(Stored records)
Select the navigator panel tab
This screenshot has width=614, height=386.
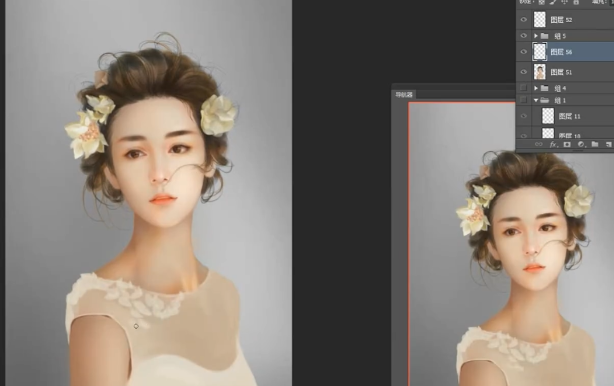click(404, 94)
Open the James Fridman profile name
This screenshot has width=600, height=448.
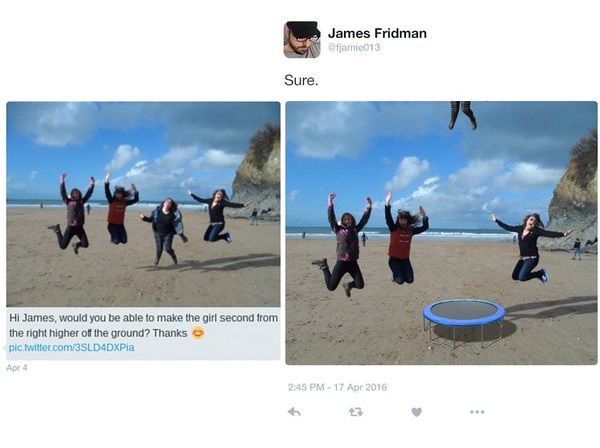(377, 33)
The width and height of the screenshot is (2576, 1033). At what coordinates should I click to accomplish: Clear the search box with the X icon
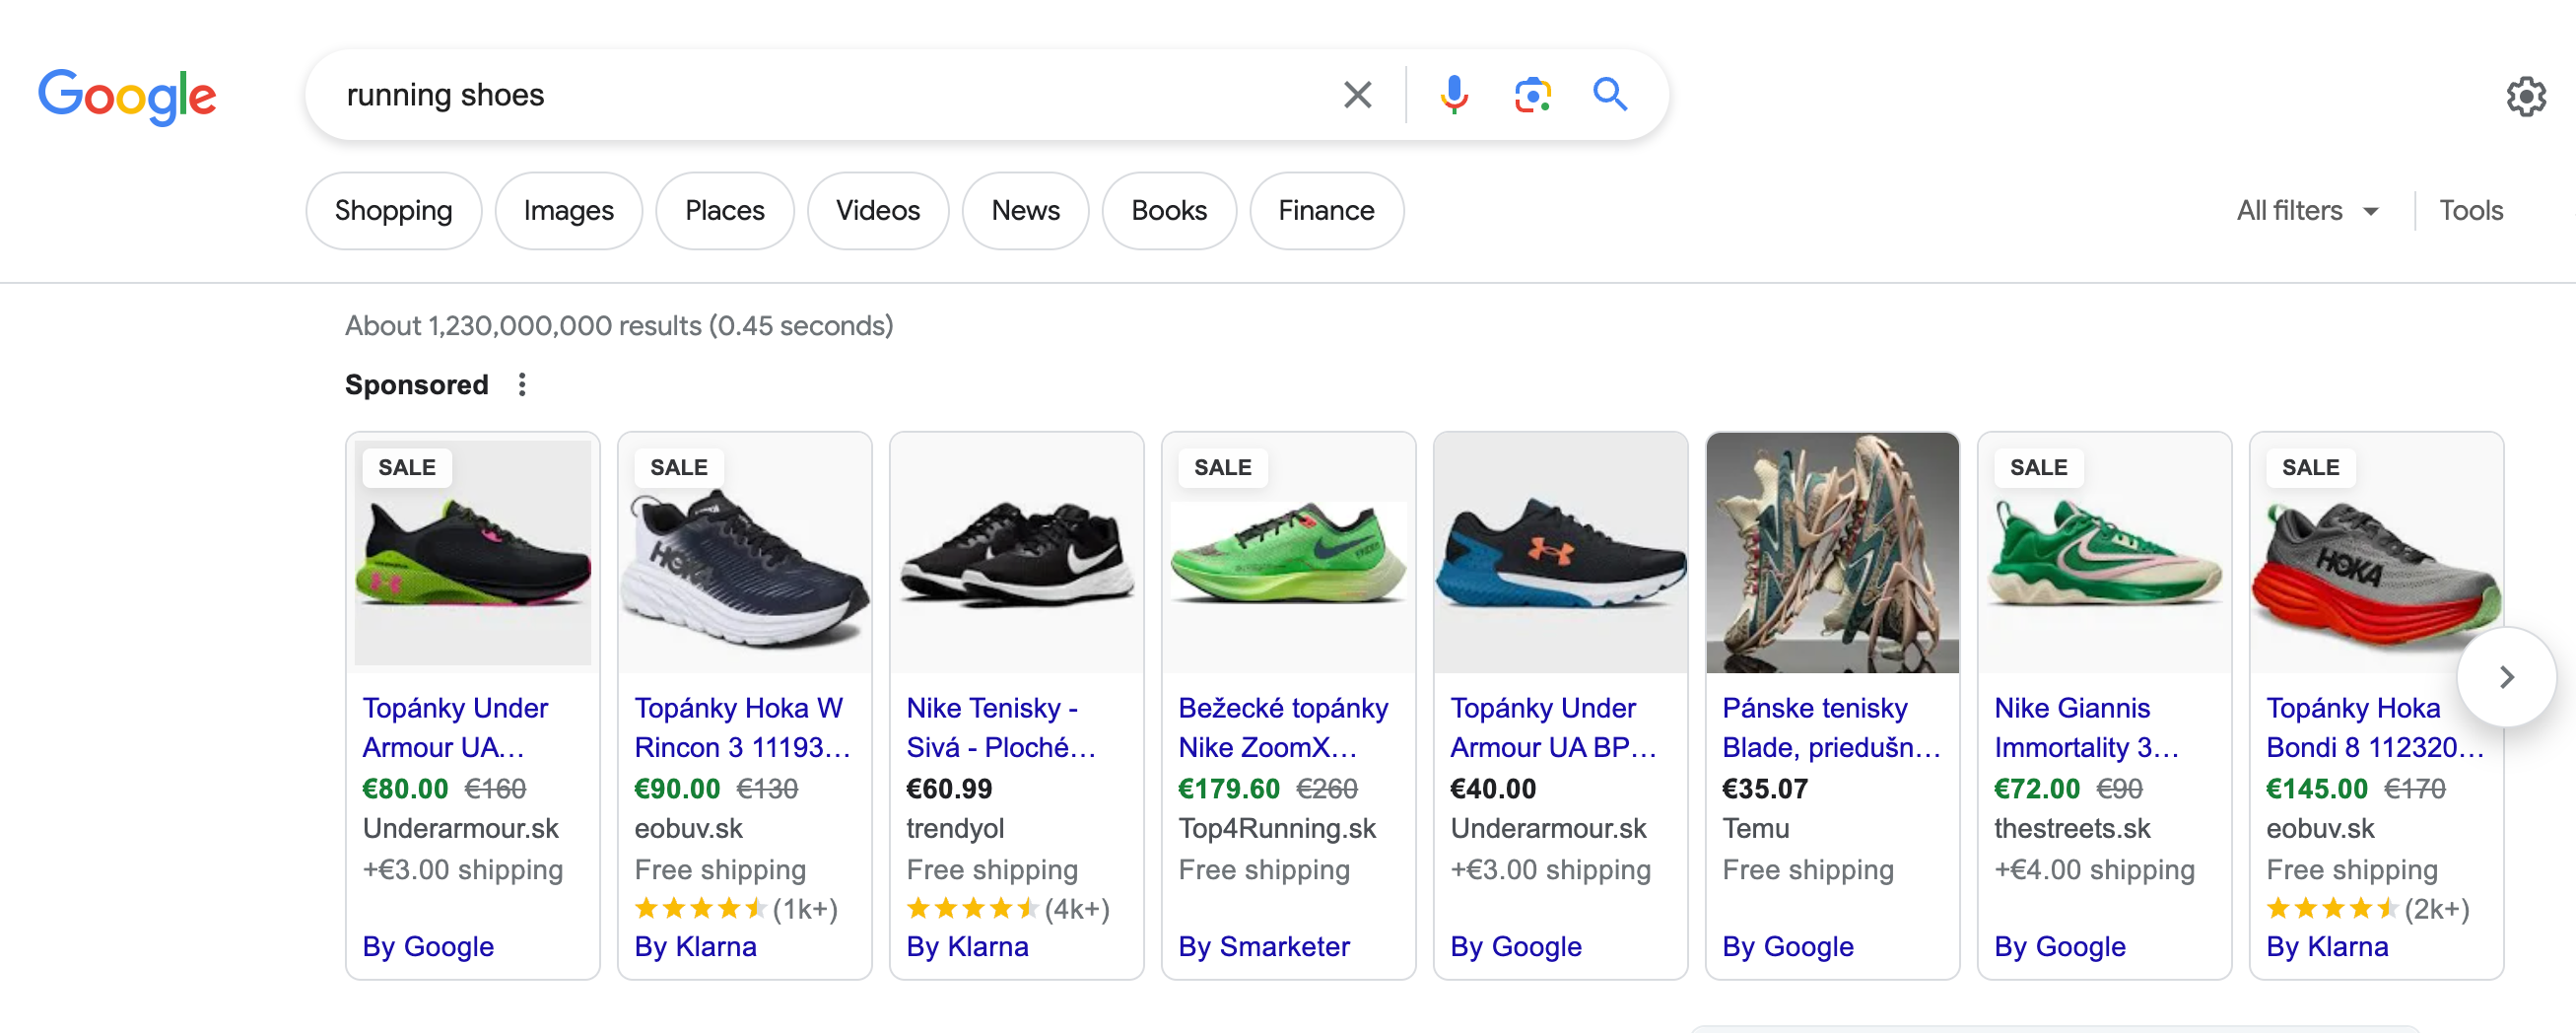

▶ _WHAT YOU ARE ASKED TO DO_
Print all the records again exactly; do not include any picture.

▶ _TASK ANSWER_
Select the navigator panel tab
This screenshot has width=614, height=386.
click(404, 94)
Open the James Fridman profile name
This screenshot has width=600, height=448.
(377, 33)
The width and height of the screenshot is (2576, 1033). At what coordinates should I click to accomplish: Clear the search box with the X icon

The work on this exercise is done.